++++ EXTRAIT DU DOCUMENT
Fines bulles d’essais


Suzanne Doppelt signe une divagation énigmatique sur le motif de la bulle de savon. Un existentialisme où le fiasco en est la figure parfaite.


Septième livre, si l’on excepte les images que Suzanne Doppelt réalisa pour le Kub Or (1994) de Pierre Alferi et pour Dans la reproduction en 2 parties égales des plantes et des animaux (1999) d’Anne Portugal, Rien à cette magie entre mêle gracieusement ses collages et ses textes : le lien est autant à chercher qu’à imaginer comme un jeu de l’oie ou une ritournelle incessante d’allers et de retours. Les textes, pour la magie qui y opère, s’ouvrent tous par un paragraphe en italique où le lecteur est tutoyé, posté qu’il est peut-être comme à l’orée d’une lisière qu’il lui faudra gagner. Mais le temps le presse, il
faut atteindre la lisière de la forêt, selon ce que Descartes expose dans Le Discours de la méthode, en se décidant de la direction à prendre, en s’y tenant sans jamais tomber dans le paradoxe de l’âne de Buridan qui, hésitant entre un seau d’eau et un seau d’avoine posé l’un l’autre à équidistance, de ne pas savoir choisir va mourir de faim. La décision est celle d’un savoir être dans ou devant la possibilité d’une bulle. Celle-ci, Chardin, ou Manet, la peignirent, mais on peut aussi penser, l’expérience de ce livre la découvrant, à Courbet revenant aux sources résurgentes de la Loue la peindre dans un noir de goudron jamais vue où rien n’est à voir. La transparence de la bulle, avant de crever, valant la masse réfractaire de cette eau bondissante insaisissable.
++++++++
++++ DONNÉES RECUEILLIES
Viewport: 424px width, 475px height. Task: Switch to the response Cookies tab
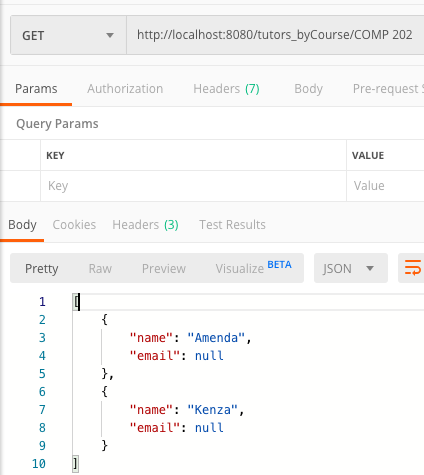pos(74,225)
++++++++
### SÉRIE D'EXERCICES
(1) D'après l'extrait, par quoi s'ouvrent tous les textes de Rien à cette magie ?
(2) Recopiez le passage de l'extrait qui commence par « Fines bulles d’essais » et se poursuit jusqu'à « la figure parfaite. ».
Le matériel fourni n'est pas utile ici.

### RÉSULTATS ATTENDUS
(1) Par un paragraphe en italique où le lecteur est tutoyé.

(2)
Fines bulles d’essais


Suzanne Doppelt signe une divagation énigmatique sur le motif de la bulle de savon. Un existentialisme où le fiasco en est la figure parfaite.